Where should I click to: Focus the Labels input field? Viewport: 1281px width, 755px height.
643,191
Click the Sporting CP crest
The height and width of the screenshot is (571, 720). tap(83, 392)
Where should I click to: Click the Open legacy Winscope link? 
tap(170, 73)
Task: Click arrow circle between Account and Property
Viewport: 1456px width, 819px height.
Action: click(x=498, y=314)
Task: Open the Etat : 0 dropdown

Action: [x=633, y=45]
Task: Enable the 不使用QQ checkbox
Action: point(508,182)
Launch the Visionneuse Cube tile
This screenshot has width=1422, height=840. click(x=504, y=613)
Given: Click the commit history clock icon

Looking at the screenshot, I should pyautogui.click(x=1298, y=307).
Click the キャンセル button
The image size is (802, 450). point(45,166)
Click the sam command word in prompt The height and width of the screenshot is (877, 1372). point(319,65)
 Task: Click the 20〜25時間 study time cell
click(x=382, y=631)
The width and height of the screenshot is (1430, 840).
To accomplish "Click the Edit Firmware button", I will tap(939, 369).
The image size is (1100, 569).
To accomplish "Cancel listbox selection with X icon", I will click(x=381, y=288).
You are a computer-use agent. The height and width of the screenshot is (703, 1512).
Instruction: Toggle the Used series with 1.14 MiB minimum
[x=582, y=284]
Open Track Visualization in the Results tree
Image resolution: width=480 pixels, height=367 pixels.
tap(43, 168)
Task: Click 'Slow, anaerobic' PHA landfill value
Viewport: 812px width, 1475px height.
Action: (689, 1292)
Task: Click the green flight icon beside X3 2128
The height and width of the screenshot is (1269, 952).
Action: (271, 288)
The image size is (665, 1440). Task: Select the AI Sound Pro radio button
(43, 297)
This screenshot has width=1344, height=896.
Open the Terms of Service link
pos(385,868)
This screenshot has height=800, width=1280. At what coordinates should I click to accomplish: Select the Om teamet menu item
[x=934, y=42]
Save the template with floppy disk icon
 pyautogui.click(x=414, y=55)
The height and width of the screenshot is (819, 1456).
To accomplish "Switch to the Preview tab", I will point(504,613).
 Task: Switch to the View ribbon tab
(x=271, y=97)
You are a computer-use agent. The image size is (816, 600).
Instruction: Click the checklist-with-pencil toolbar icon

Aim of the exercise: Please turn the records above into a numbered list, starting at the line that contains "The width and" and continuing through the last line of the records. Include only those lines and leave out any blank ones.

Task solution:
1. The width and height of the screenshot is (1430, 840).
2. To accomplish "Click the Edit Firmware button", I will tap(939, 369).
3. The image size is (1100, 569).
4. To accomplish "Cancel listbox selection with X icon", I will click(x=381, y=288).
5. You are a computer-use agent. The height and width of the screenshot is (703, 1512).
6. Instruction: Toggle the Used series with 1.14 MiB minimum
7. [x=582, y=284]
8. Open Track Visualization in the Results tree
9. Image resolution: width=480 pixels, height=367 pixels.
10. tap(43, 168)
11. Task: Click 'Slow, anaerobic' PHA landfill value
12. Viewport: 812px width, 1475px height.
13. Action: (689, 1292)
14. Task: Click the green flight icon beside X3 2128
15. The height and width of the screenshot is (1269, 952).
16. Action: (271, 288)
17. The image size is (665, 1440). Task: Select the AI Sound Pro radio button
18. (43, 297)
19. This screenshot has width=1344, height=896.
20. Open the Terms of Service link
21. pos(385,868)
22. This screenshot has height=800, width=1280. At what coordinates should I click to accomplish: Select the Om teamet menu item
23. [x=934, y=42]
24. Save the template with floppy disk icon
25.  pyautogui.click(x=414, y=55)
26. The height and width of the screenshot is (819, 1456).
27. To accomplish "Switch to the Preview tab", I will point(504,613).
28.  Task: Switch to the View ribbon tab
29. (x=271, y=97)
30. You are a computer-use agent. The image size is (816, 600).
31. Instruction: Click the checklist-with-pencil toolbar icon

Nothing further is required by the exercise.